Using the passage on the future below, mark each statement yes or no and quote the exact words of the passage that decide it. 1. The passage names three possibilities about the future. 2. The people in Thessalonica expected Christ's coming to be far off. 3. In 2 Thessalonians 3:10, Paul urged them to go back to work.

Source passage: Begin

Unless I have miscalculated, there seem to be three possibilities about the future: (A). The future will continue in much the same vein as the present. (B) The future of the earth and universe as we know it will end with the second coming of Christ. (C). The future will be significantly unlike what is going on presently.
That about covers it, doesn't it? And whichever statement is true about the future, God's Word already has it covered.
What if the future is going to continue in the same direction as the present? This is what the people in Thessalonica faced. They had erred in their estimation, thinking that Christ was coming again very soon, and had fallen into laziness and sin. After admonishing the Christians in Thessalonica to not get caught in the immorality that can overtake people who don't have enough to do, Paul told them in 1Th 4:9-12 "Now concerning brotherly love you have no need for anyone to write to you, for you yourselves have been taught by God to love one another, for that indeed is what you are doing to all the brothers throughout Macedonia. But we urge you, brothers, to do this more and more, and to aspire to live quietly, and to mind your own affairs, and to work with your hands, as we instructed you, so that you may walk properly before outsiders and be dependent on no one." Here and in 2 Thessalonians 3: 10 he admonished them to go back to work and be productive.

Source passage: End
Data extract: Begin

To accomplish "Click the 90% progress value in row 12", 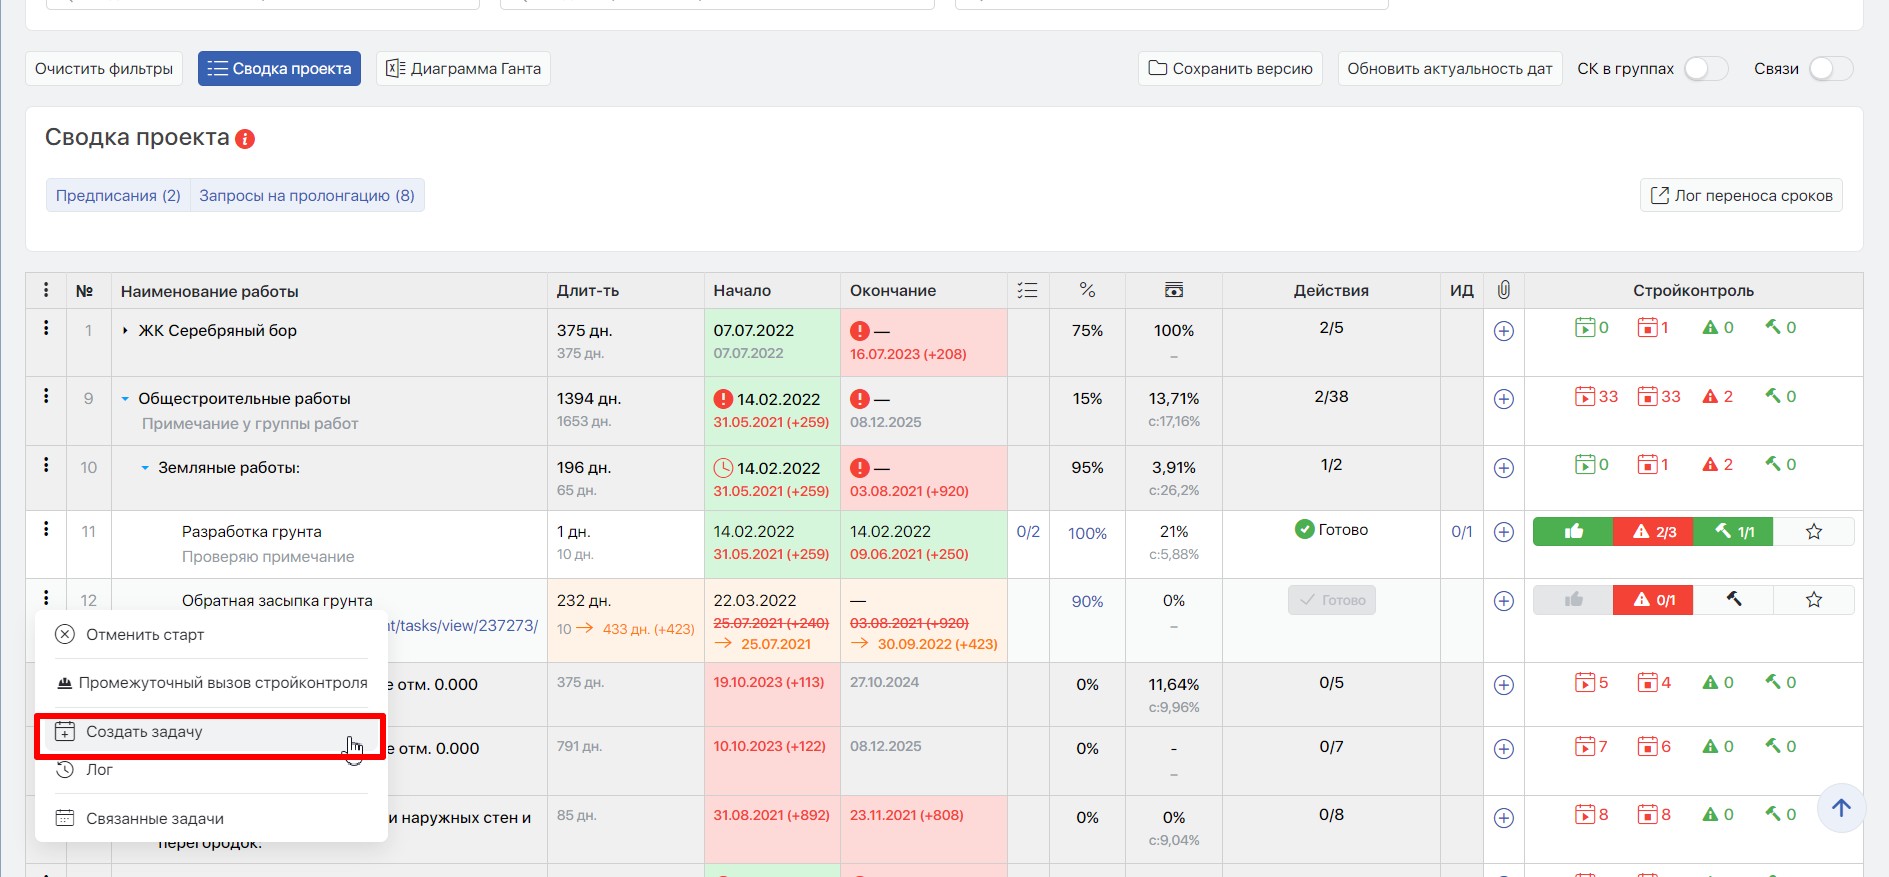I will pyautogui.click(x=1087, y=602).
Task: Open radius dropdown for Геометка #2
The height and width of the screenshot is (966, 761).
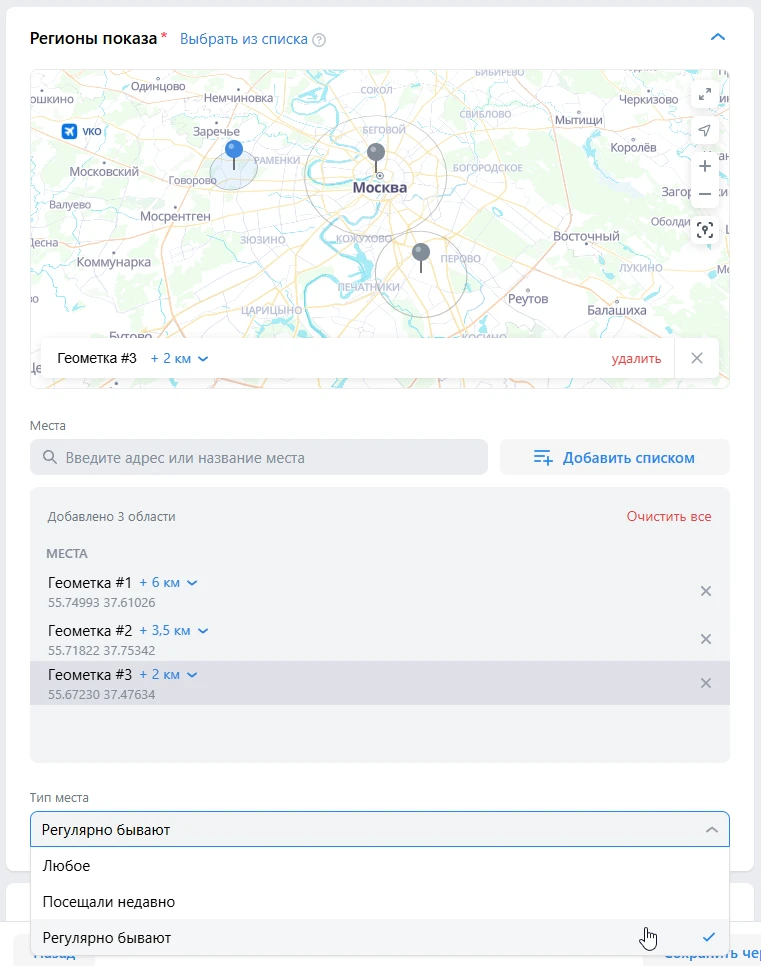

Data extract: End

__Task output__:
1. Yes: "there seem to be three possibilities about the future"
2. No: "thinking that Christ was coming again very soon"
3. Yes: "Here and in 2 Thessalonians 3: 10 he admonished them to go back to work and be productive."